• [YOUR INSTRUCTIONS] Copy out every line below, requests included, and shift each coordinate in the answers by adding 104 to it. Omit the pictures.

• [DATA SHOWN]
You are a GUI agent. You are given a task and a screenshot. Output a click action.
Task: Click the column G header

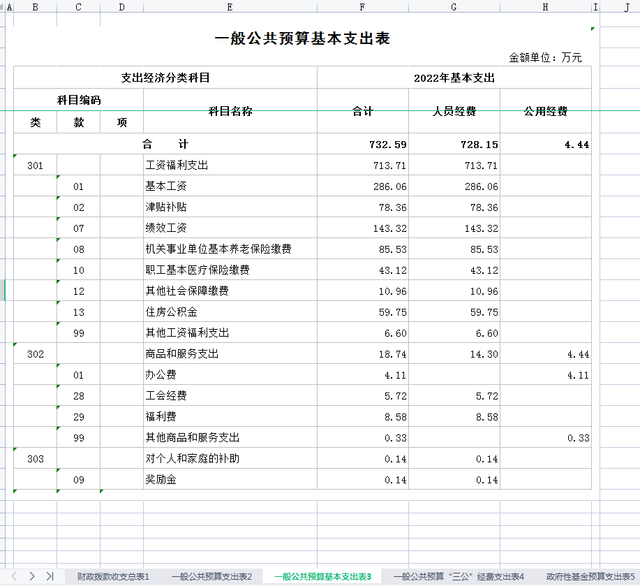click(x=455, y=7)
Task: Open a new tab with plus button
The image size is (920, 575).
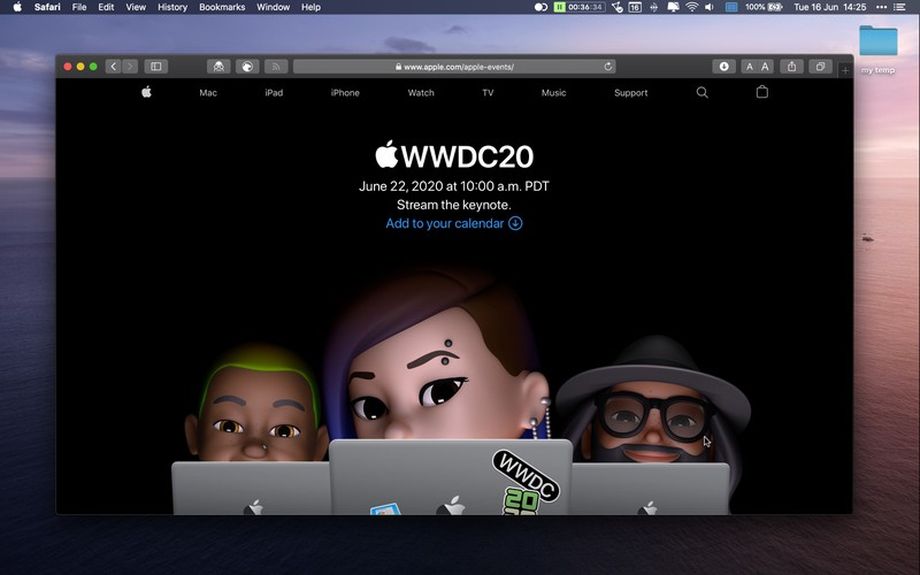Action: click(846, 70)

• [RIGHT ANSWER]
You are a GUI agent. You are given a task and a screenshot. Output a click action.
Task: Click the column G header

click(x=559, y=111)
Task: Open a new tab with plus button
The image size is (920, 575).
Action: click(950, 174)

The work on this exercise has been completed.